In [1]:
import torch
import torch.nn as nn
from torch.nn import functional as F
torch.manual_seed(1337)

B = 4  # batch, independant sets processed in parallel for efficiency
T = 8  # time/block/context, window of tokens considered
C = 32 # in_channels, each token is "embedded" into a vector of size C
H = 16 # out_channels, seperate similar operations on same vectors

x = torch.randn(B,T,C)

## Masked Self Attention (Goal)

Attention(x) = V.σ(QK/sqrt(H)), x:(B,T,C), y: (B,T,H)

|         | Info                                                                                                                             |
| ------- |--------------------------------------------------------------------------------------------------------------------------------- |
| x       | private information of token                                                                                                     |  
| q       | each token generates a query vector , [I am a vowel in position 8 looking for consonents upto position 4]                        |  
| k       | each other token generates a key vector, what information I have [I am a consonent in position 3]                                |
| w=qk    | affinity - those two tokens find each other, affinity at the intersection will be very high (I am interested in these positions) |
| v       | value vector, what information I am willing to provide                                                                           |
| y=vσ(w) | accumulate all the information from interested positions to me                                                                   |


### Notes

- Attention is a communication mechanism
- A directed graph of T nodes, each node being a token position, and contains info as a vector of H size
- T nodes aggregate infromation as a weighted sum from all nodes
- Data dependant, the data stored in the nodes change with time
- For autogression,
  - 1-th node gets only from itself
  - 2-nd node gets from 1,2
  - T-th node gets from everyone
- Nodes have no notion of space / ordering. So we need to add postional embedding

In [2]:

key   = nn.Linear(C, H, bias=False)
query = nn.Linear(C, H, bias=False)
value = nn.Linear(C, H, bias=False)

# x          # (B,T,C)
k = key(x)   # (B,T,H)
q = query(x) # (B,T,H)
wei = q @ k.transpose(-2,-1) # (B,T,H) @ (B,H,T) = (B,T,T)

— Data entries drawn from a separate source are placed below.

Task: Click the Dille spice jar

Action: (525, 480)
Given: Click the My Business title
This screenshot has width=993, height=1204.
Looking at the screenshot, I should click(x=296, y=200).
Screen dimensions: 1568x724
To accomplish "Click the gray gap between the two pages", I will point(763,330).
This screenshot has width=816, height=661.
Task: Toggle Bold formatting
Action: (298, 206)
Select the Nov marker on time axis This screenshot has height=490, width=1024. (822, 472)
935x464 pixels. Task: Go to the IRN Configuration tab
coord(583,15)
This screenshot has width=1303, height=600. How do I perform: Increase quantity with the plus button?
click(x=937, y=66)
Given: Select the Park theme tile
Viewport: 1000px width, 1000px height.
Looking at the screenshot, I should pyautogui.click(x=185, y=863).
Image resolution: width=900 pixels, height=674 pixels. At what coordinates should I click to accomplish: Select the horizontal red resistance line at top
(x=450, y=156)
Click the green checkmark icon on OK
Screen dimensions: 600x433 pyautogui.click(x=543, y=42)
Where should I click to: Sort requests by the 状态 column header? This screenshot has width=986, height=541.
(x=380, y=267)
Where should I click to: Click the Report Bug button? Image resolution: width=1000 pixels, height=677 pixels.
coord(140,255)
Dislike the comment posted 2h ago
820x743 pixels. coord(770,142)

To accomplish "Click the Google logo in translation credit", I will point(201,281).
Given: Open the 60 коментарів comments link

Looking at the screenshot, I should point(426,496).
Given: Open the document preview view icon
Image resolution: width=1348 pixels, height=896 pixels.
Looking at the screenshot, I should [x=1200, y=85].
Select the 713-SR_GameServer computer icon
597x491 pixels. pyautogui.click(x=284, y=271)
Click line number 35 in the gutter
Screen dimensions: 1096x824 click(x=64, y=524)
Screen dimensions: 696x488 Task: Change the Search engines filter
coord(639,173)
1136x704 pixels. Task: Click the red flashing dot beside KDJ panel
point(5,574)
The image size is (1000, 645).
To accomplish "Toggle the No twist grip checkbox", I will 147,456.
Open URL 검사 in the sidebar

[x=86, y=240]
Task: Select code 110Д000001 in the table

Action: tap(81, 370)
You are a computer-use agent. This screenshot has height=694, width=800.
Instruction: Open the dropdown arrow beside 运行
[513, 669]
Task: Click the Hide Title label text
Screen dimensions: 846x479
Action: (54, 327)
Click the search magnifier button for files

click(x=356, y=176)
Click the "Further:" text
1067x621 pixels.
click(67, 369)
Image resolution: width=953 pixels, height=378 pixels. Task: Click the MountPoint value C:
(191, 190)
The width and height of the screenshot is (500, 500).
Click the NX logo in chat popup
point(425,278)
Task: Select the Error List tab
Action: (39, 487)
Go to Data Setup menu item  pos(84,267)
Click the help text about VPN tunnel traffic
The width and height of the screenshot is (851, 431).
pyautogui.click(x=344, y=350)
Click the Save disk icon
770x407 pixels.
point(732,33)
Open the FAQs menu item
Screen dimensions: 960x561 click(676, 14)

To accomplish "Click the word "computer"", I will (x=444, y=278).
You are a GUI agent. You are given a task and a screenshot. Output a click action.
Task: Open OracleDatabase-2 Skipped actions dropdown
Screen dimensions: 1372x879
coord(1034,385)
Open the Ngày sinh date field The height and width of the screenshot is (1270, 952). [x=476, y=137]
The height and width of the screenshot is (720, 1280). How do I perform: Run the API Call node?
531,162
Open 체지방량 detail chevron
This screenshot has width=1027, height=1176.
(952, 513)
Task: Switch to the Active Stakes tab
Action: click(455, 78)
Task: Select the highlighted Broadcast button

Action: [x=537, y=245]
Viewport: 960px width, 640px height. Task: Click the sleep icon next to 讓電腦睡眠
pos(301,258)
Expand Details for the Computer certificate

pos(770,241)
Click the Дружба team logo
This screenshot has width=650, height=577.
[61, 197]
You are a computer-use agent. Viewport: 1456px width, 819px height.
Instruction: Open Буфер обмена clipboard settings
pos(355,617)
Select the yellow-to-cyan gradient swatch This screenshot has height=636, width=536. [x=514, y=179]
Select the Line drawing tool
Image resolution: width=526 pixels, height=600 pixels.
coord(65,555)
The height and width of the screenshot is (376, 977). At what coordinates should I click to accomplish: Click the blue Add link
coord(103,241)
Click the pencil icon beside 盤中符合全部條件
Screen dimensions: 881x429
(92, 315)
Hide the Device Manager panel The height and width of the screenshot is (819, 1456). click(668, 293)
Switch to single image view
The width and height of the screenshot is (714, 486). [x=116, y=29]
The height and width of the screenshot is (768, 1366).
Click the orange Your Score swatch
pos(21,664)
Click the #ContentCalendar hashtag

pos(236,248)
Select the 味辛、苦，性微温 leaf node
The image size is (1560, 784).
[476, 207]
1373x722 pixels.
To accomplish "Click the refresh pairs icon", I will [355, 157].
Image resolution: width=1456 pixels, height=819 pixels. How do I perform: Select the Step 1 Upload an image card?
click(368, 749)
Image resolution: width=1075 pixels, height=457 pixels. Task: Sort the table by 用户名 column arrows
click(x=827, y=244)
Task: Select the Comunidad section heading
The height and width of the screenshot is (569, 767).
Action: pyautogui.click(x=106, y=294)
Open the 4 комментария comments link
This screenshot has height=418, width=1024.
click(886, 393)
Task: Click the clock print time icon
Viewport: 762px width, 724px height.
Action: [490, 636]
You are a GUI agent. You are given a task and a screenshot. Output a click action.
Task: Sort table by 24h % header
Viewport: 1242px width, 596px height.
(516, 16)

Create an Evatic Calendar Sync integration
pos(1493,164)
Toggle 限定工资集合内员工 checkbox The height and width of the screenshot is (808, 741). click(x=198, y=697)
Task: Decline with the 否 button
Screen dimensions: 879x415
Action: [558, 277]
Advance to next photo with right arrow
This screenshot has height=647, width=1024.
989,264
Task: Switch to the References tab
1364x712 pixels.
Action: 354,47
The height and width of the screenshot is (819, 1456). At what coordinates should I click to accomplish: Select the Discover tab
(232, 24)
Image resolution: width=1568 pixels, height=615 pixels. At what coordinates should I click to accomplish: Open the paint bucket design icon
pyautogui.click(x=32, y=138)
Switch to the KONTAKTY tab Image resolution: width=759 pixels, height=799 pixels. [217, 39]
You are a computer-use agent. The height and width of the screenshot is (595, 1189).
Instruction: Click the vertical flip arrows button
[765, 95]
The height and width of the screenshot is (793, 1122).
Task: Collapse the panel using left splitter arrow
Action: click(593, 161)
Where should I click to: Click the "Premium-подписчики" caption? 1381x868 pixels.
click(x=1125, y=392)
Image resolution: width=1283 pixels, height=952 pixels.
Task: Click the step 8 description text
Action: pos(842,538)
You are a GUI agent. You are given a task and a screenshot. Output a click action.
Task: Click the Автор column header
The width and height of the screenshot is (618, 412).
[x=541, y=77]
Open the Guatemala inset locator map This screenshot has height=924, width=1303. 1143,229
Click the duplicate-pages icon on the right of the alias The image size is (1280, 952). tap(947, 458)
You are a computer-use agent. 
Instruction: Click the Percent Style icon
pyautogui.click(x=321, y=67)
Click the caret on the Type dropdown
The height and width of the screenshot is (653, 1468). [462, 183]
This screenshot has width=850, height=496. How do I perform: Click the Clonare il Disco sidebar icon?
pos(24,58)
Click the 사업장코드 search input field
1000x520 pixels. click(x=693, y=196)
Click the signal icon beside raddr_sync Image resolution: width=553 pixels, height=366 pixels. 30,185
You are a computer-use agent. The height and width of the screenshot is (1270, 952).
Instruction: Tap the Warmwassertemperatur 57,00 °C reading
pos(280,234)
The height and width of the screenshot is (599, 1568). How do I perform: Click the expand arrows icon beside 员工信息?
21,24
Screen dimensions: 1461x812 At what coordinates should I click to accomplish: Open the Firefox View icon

tril = torch.tril(torch.ones(T,T))               # for decoder: lower triangular matrix (including diagonal)
wei  = wei.masked_fill(tril==0, float('-inf'))   # Replace upper triangular of wei with -inf
wei /= H**0.5                                    # scaling, bring variance to 1, to prevent softmax clipping
wei  = F.softmax(wei, dim=-1)                    # -inf -> 0, rest normalized to 1

v = value(x)   # (B,T,H)
out = wei @ v  # (B,T,T) @ (B,T,T) = (B,T,H)

out.shape

torch.Size([4, 8, 16])

Encoder vs Decoder

- Encoder
  - no triangular mask (it gathers data from both directions)
  - eg. translation, sentiment analysis
- Decoder
  - triangular mask (gathers data from past & present only)
  - predicts next word
  - "autoregressive", P(next_word) = P(this_word|past_words) * P(prev_word|words_before)...

Attention = V*softmax(QK.T/sqrt(H))

- Self-Attention: Q,K,V come from X
- Cross-attention: 
  - query from x, keys & values come from different place. 
  - eg: English -> French, french (query) searches in English (key, value)